Caminiaga, Santa Elena, El Churqui, Rayo Cortado, no hay pago como mi pago, viva el Cerro Colorado”, cantaba Atahualpa Yupanqui. Había nacido en la zona rural de Pergamino, provincia de Buenos Aires, pero su pago, lo dejaba más que claro, era el Cerro Colorado. Un lugar muy especial, dueño de un ambiente natural único, donde el cantor, el poeta, el genio, conectaba con su mundo, como en ningún otro rincón. Así que ahí mismo se levantó una casita, adonde entre mucho viaje por el globo, siempre volvía.
Hoy, la vivienda funciona como Casa Museo, remitiendo con su sencillez y leyenda, al legado de una de las figuras más destacadas de la cultura argentina. Son apenas un manojo de habitaciones repletas de fotografías, premios, documentos instrumentos, vestimentas y otros objetos personales de Don Ata.

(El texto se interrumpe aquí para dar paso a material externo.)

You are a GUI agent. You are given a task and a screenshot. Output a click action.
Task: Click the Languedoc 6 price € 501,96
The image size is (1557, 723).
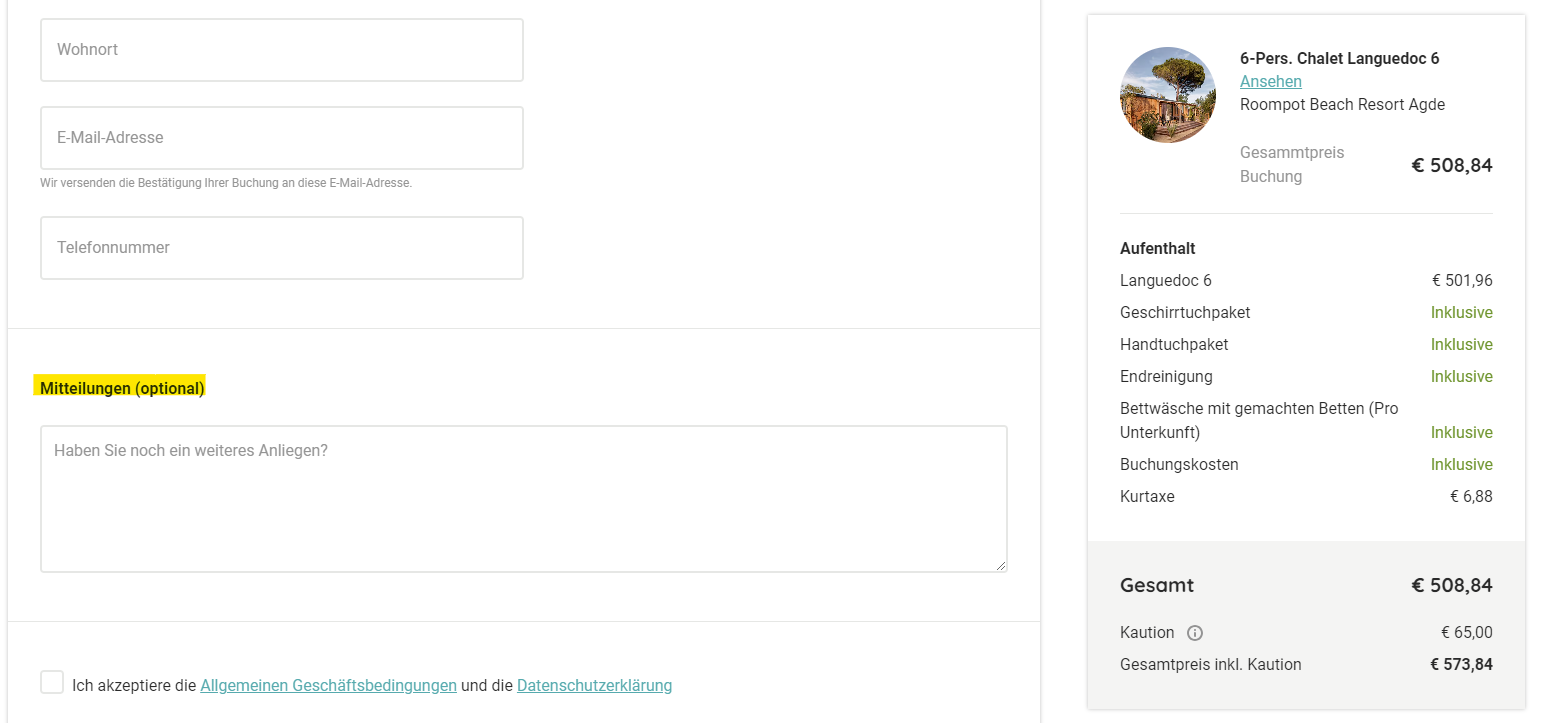(1462, 281)
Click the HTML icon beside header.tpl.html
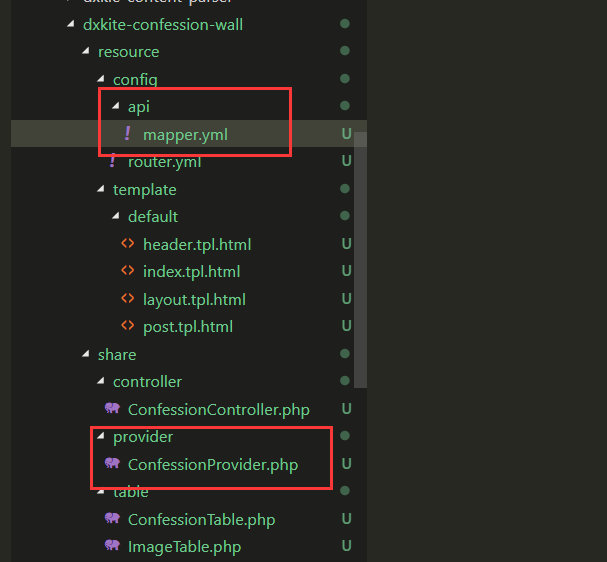607x562 pixels. tap(127, 244)
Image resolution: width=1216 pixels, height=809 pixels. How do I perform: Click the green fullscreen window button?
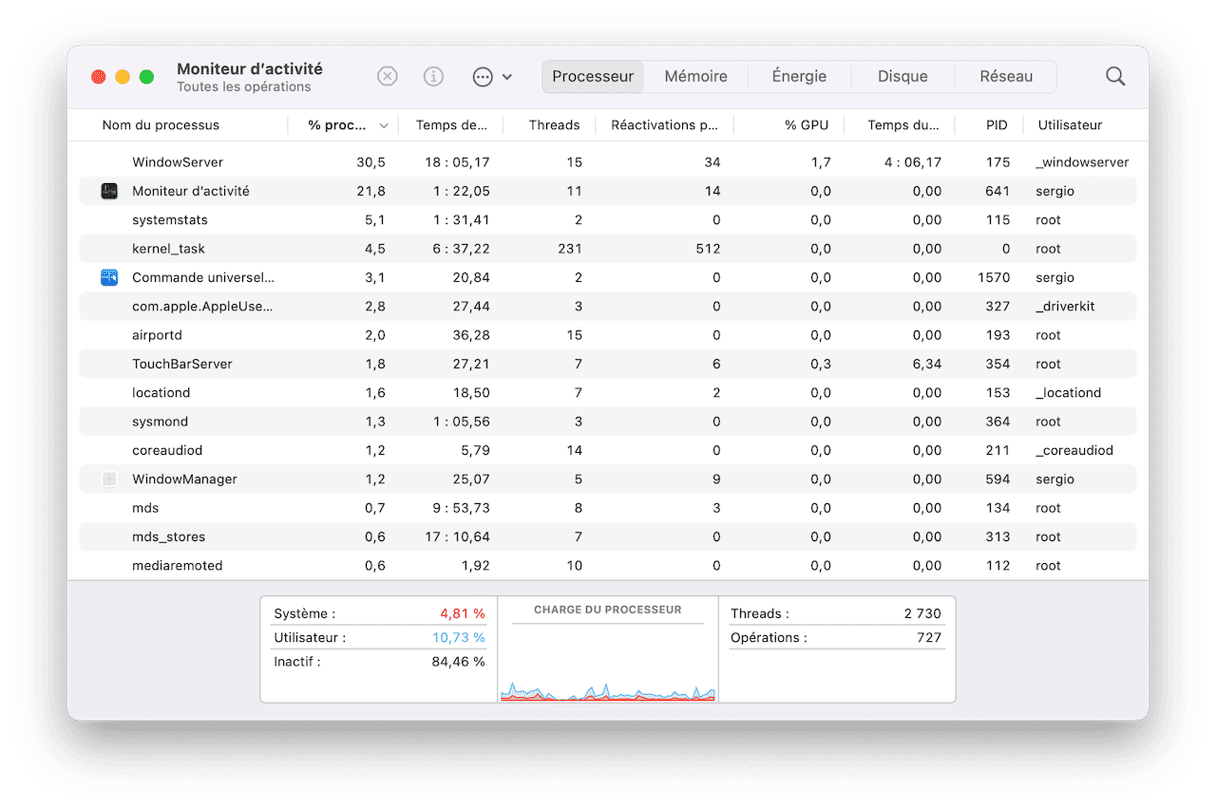147,77
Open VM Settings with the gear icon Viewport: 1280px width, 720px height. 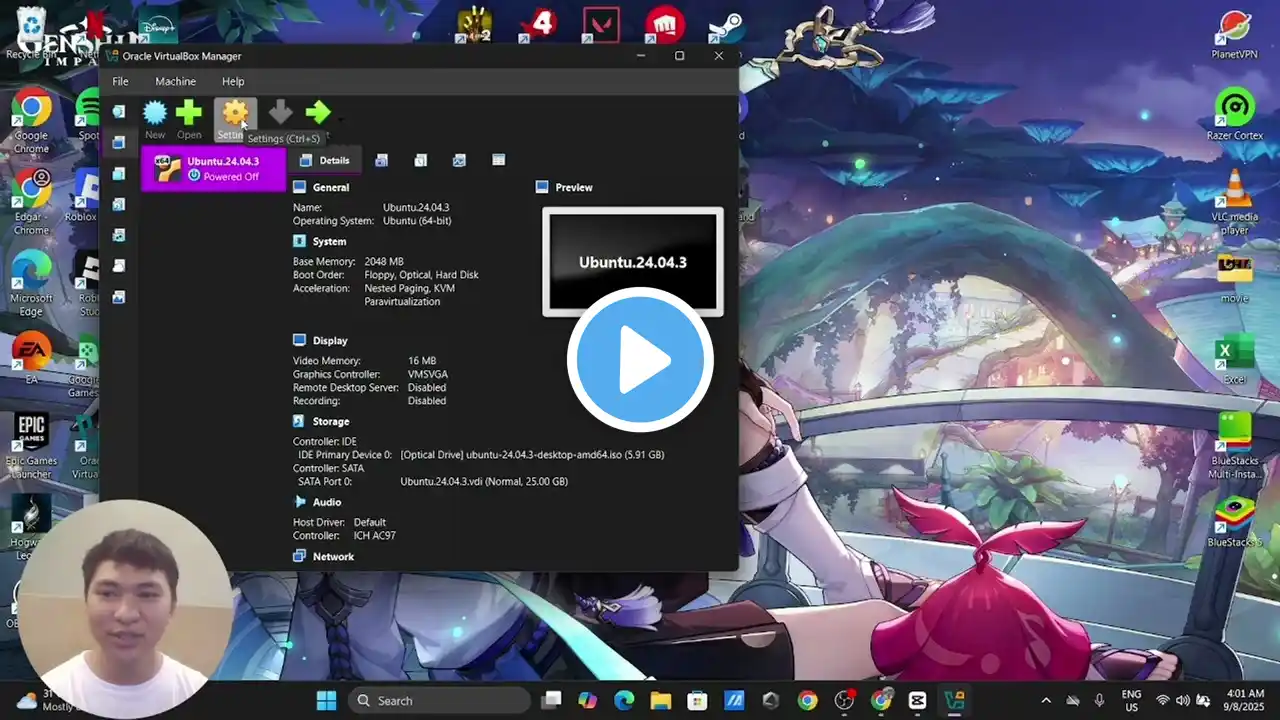235,113
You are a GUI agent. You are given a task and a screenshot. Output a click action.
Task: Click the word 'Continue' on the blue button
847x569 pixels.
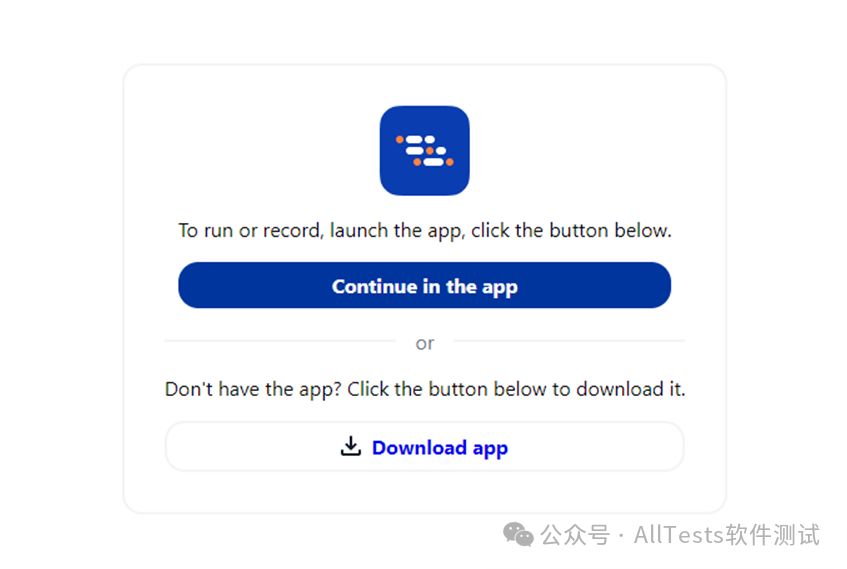tap(374, 286)
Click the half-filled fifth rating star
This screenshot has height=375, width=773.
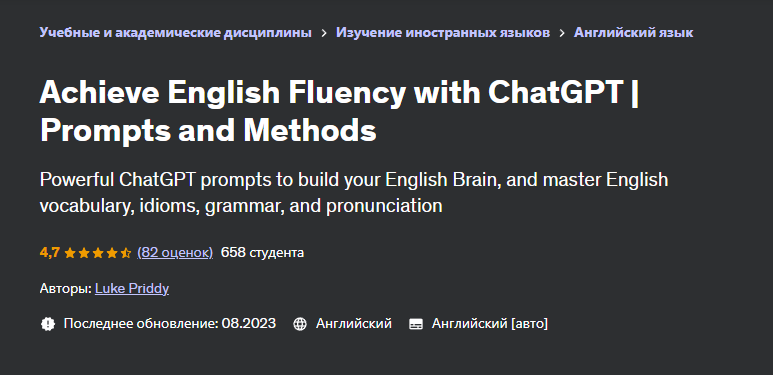point(126,253)

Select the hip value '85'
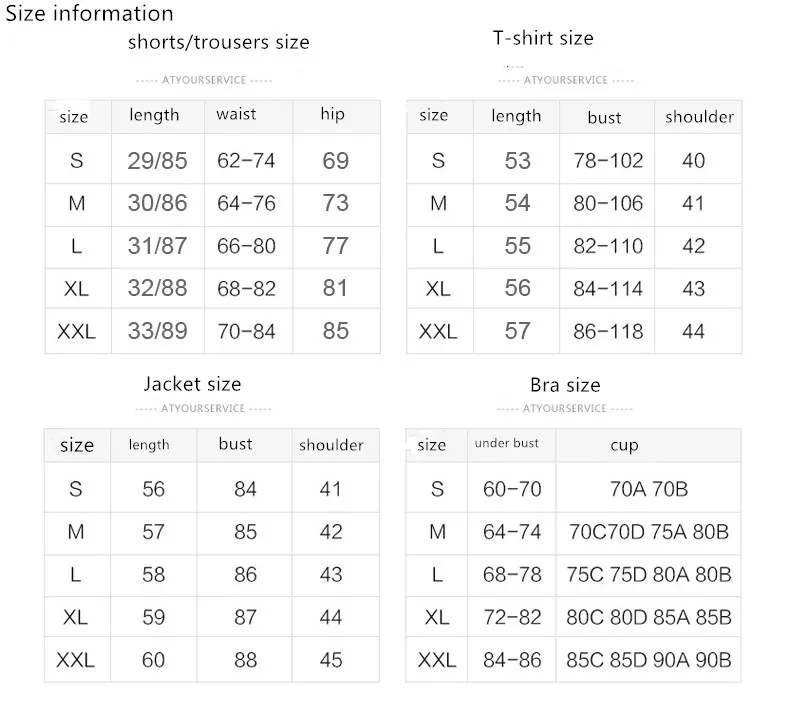click(336, 331)
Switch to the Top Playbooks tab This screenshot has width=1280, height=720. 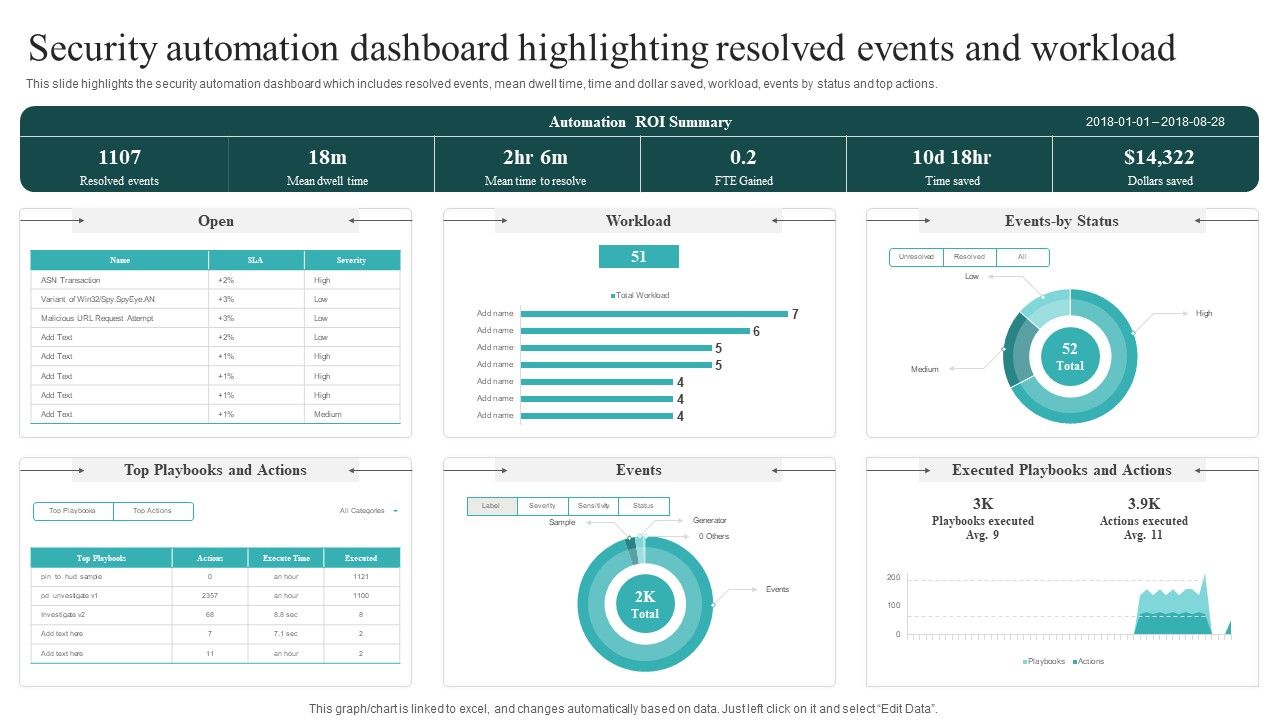pos(73,511)
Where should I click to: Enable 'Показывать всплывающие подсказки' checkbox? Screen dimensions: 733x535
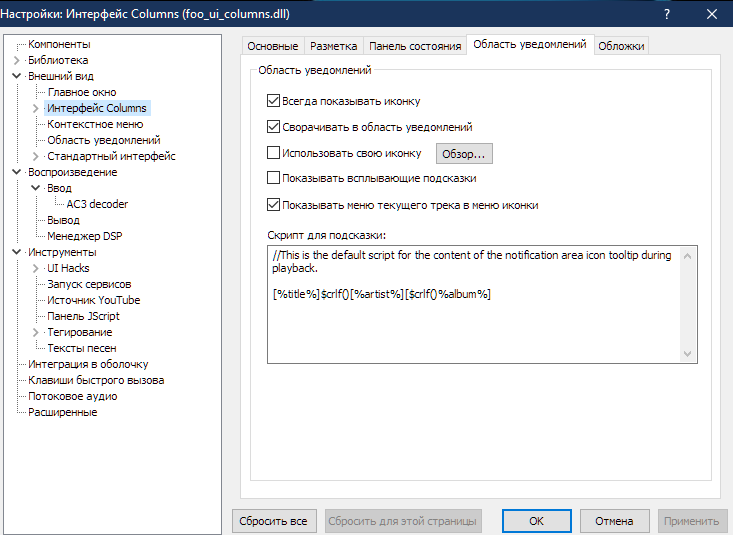[274, 178]
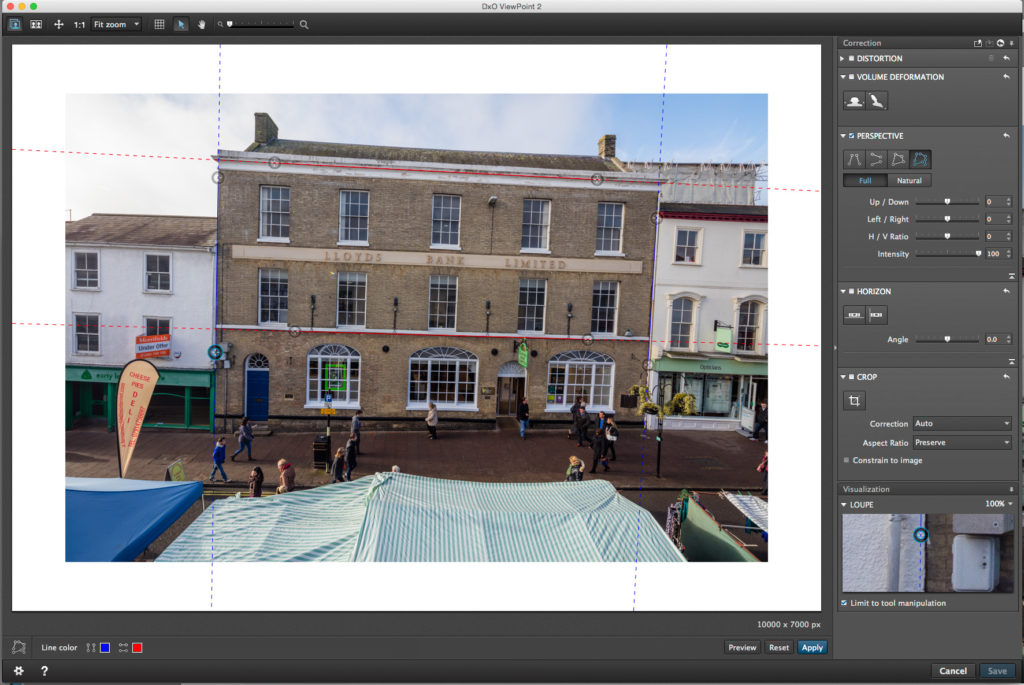
Task: Switch viewer to 1:1 zoom
Action: pos(78,24)
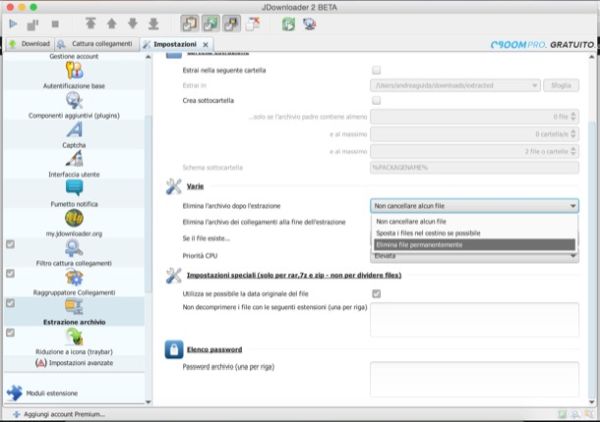Choose 'Sposta i files nel cestino se possibile'
The image size is (600, 422).
coord(473,233)
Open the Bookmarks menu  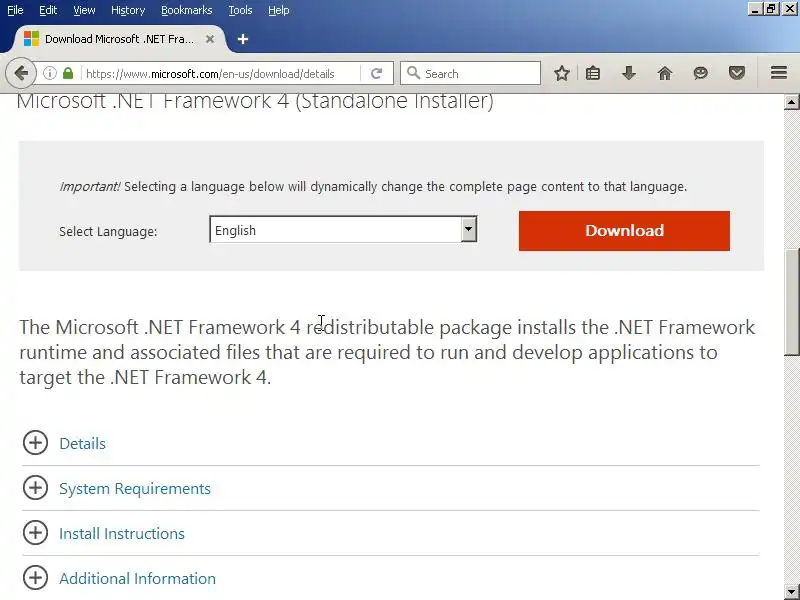pyautogui.click(x=186, y=10)
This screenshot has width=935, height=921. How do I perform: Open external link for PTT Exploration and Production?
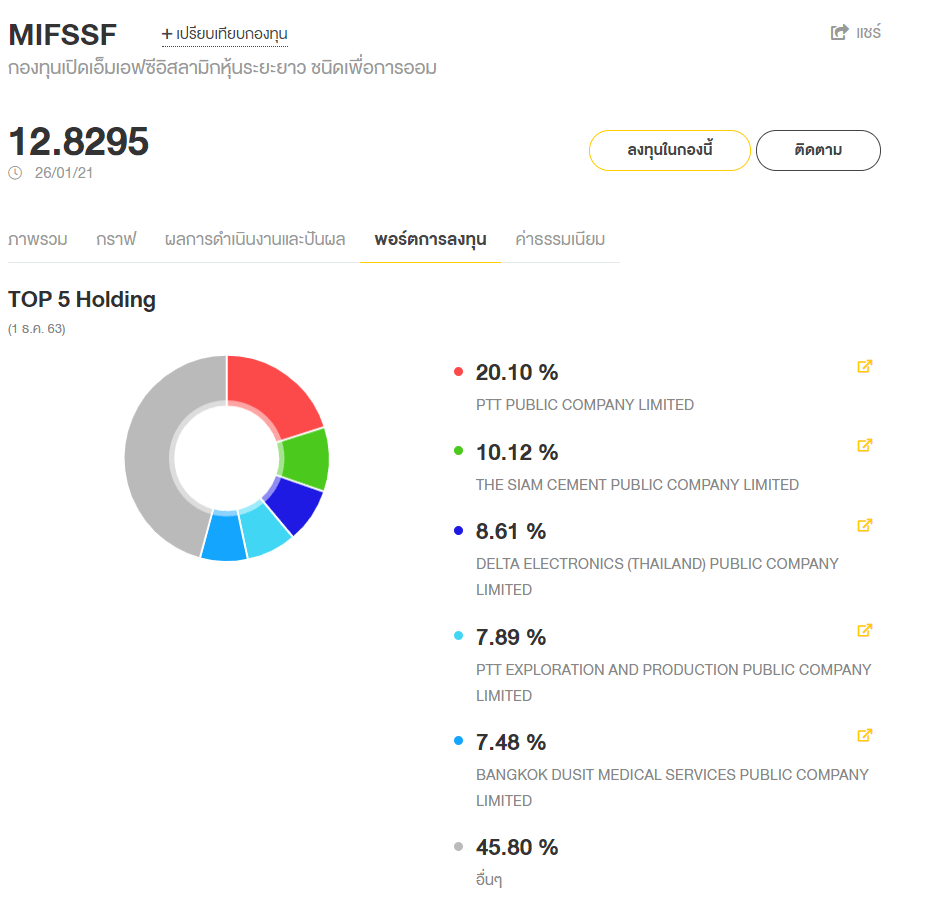(x=865, y=630)
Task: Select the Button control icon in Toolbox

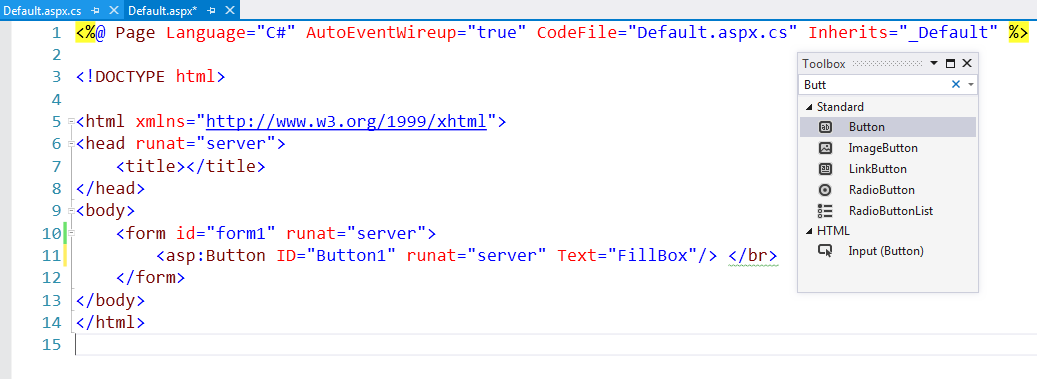Action: 825,127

Pero lo que sobresale entre el material, es su aura, ese que da vueltas por los muros gruesos de piedra, navega por las copas de los árboles, se refresca en el río lindero y va a susurrarle cosas bonitas a las montañas, rojizas y cómplices ellas.
Abran la tranquera
El inmueble está ubicado a pocos kilómetros de la médula del pueblo (300 habitantes), rodeado de soledades y sierras, de naturaleza pura. Una tranquera hace de entrada (no podía ser de otra manera), y tras el estacionamiento, el sendero va dejando poemas de Yupanqui pintados sobre piedras. Llega inspirado el viajero a tocar la puerta.
Entonces aparece alguno de los que celan el tesoro, amigos de Atahualpa o hijos de estos, a dar la bienvenida y a contar todo lo que haga falta de aquellas reuniones hasta las mil de la madrugada y del carácter tan especial del Payador Perseguido, hombre introvertido y entrañable, cuentan. Se lo extraña horrores por el norte de Córdoba desde que se fue arriba, hace ya 23 años.
Con todo, felices están de mostrar el sitio y las joyas que lo inundan, una de las guitarras del folclorista, retratos varios (igual de conciertos dados en los teatros más importantes del planeta que de asados con los gauchos del pueblo), premios a mansalva, partituras, cartas y mensajes de músicos amigos (de Edit Piaf a Jairo, pasando por Silvio Rodríguez, Horacio Guarany y Víctor Jara, entre muchos otros), utensilios de la vida cotidiana, recuerdos de sus viajes. En el hall de ingreso y área común, destaca un piano con el que tocaba su amada esposa Paule Fitzpatrick, alias “Nennete”. En la habitación, bien campestre, hay que admirar los muebles originales del rancho (levantado a finales de la década del 50) y vestimentas de Yupanqui.
Completan el recorrido la biblioteca Pablo del Cerro (seudónimo que utilizaba Fitzpatrick para muchos de sus escritos), una sala de videos, el roble bajo cuya sombra descansan los restos de Don Ata y de su gran amigo, el bailarín Santiago Ayala “El Chúcaro”, y fundamentalmente, el paseo por “El Silencio”.
Se trata de un espacio separado por no más de 150 metros de la casa, cruce del Río de los Tártagos (que tiene cara de arroyo) mediante. En el descampado, las sierras se sienten más sierras, los arbolitos más libres, y el aire más puro, si cabe. Era el lugar elegido por el dueño de la estancia para pescar inspiraciones, que aquí le brotaban potenciadas, y a montones.